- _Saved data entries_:
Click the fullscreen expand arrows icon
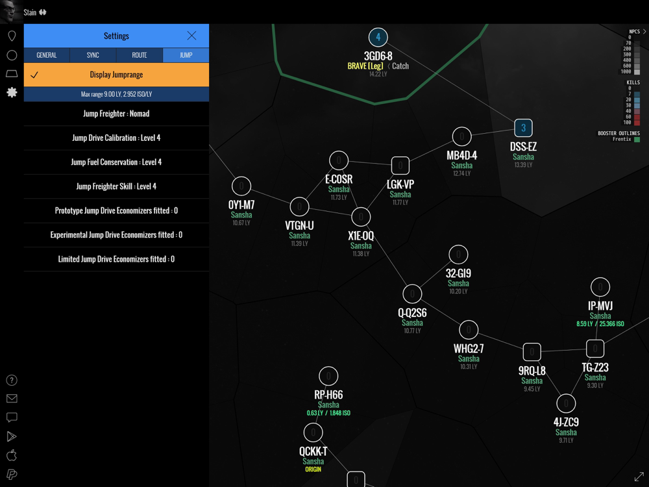Screen dimensions: 649x487 pyautogui.click(x=639, y=477)
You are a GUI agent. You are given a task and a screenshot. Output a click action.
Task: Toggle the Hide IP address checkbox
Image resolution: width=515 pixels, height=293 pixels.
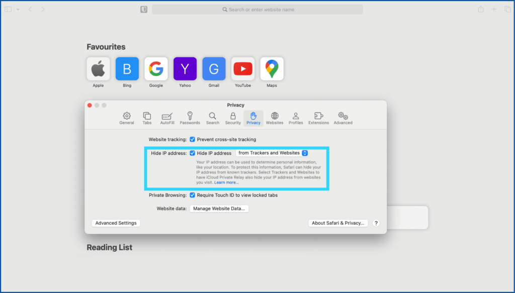[192, 153]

- _PROBLEM_: From the line holding "Task: Toggle the Hide IP address checkbox" down to the final line of the entries above, print every line exactly. Pictures do not go in.

- _ANSWER TO THE EXERCISE_:
Task: Toggle the Hide IP address checkbox
Image resolution: width=515 pixels, height=293 pixels.
[192, 153]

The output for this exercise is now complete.